_EXERCISE DESCRIPTION:_ Every entry below should be restated word for word, except for its images.

*** DATA TO USE

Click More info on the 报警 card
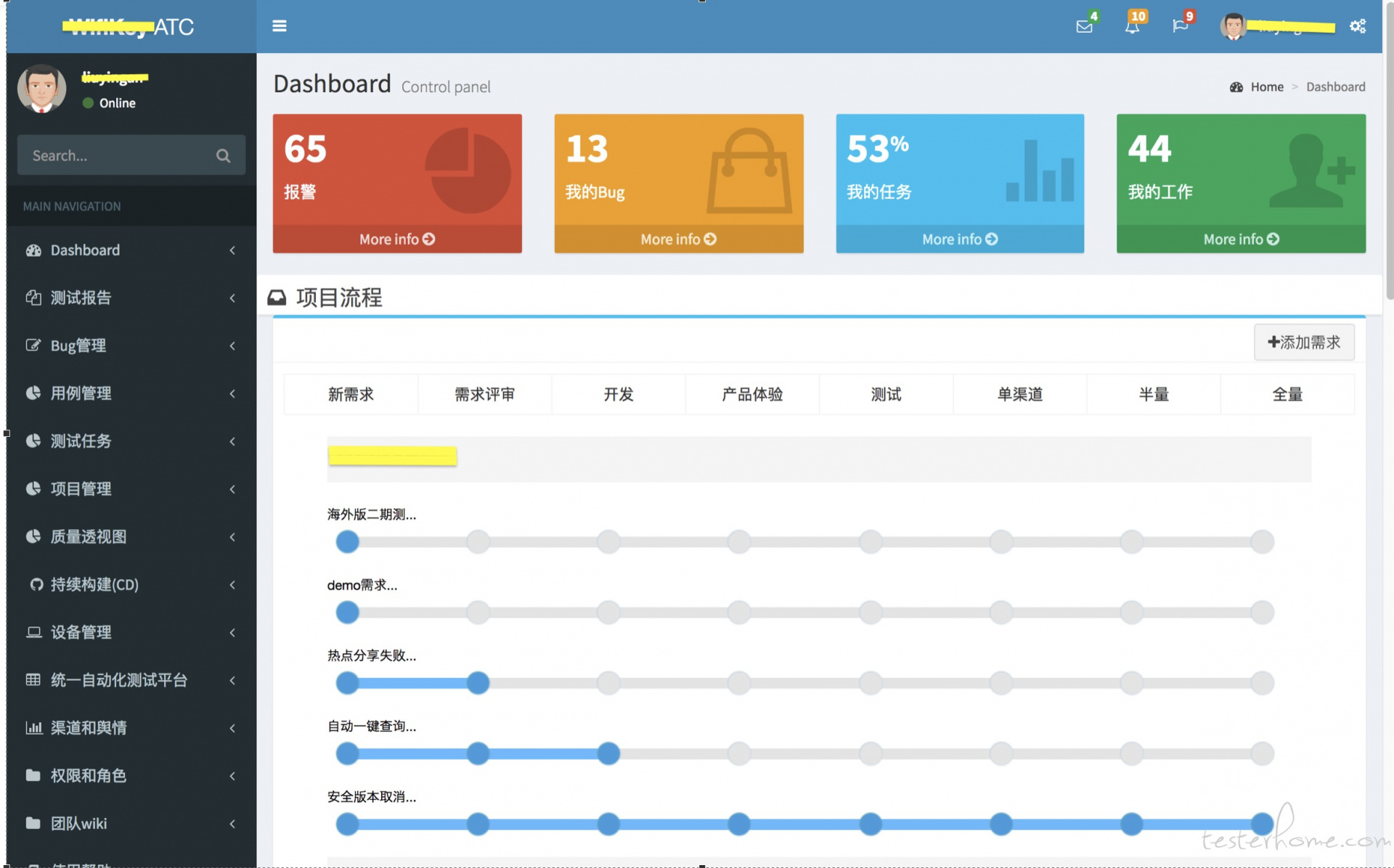 [397, 239]
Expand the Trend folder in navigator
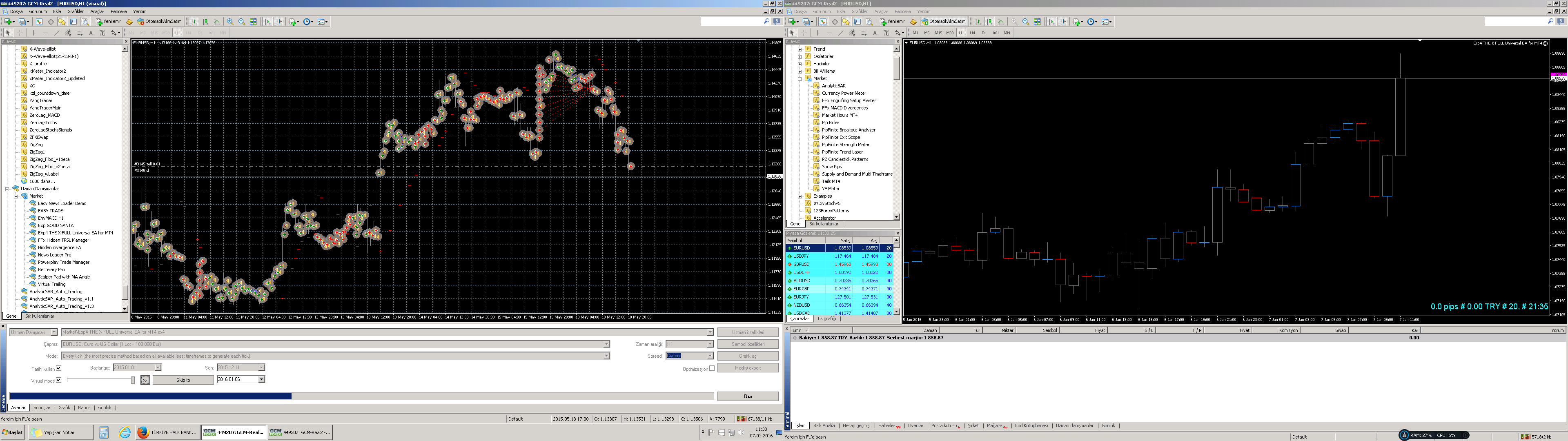 (800, 49)
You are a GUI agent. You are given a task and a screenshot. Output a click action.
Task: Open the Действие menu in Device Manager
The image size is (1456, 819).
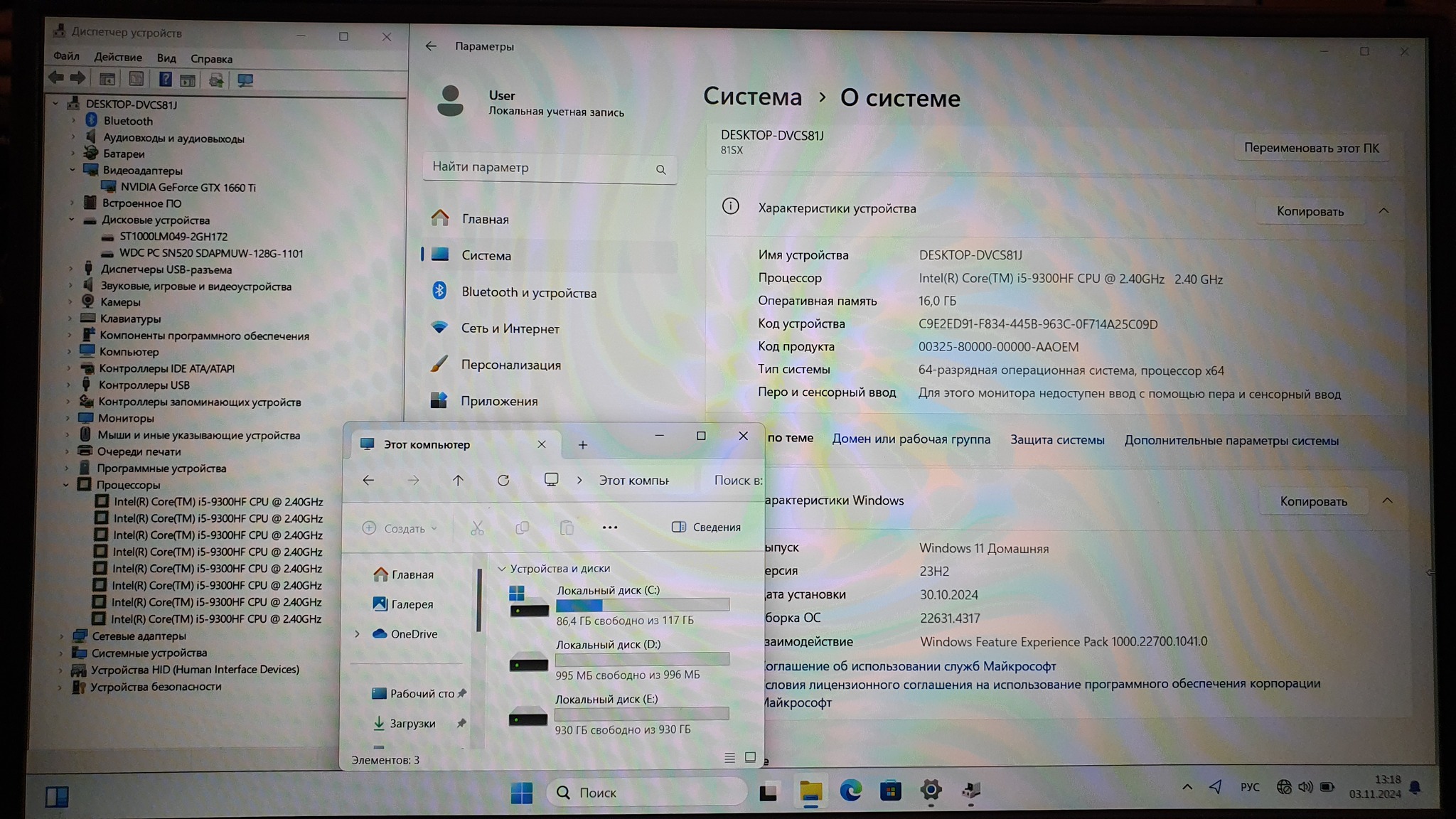117,57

******

_RESULT FOR THIS EXERCISE:_
Click More info on the 报警 card
 [397, 239]
Expand the Trend folder in navigator
 (800, 49)
You are a GUI agent. You are given a task and a screenshot. Output a click action.
Task: Open the Действие menu in Device Manager
The image size is (1456, 819).
117,57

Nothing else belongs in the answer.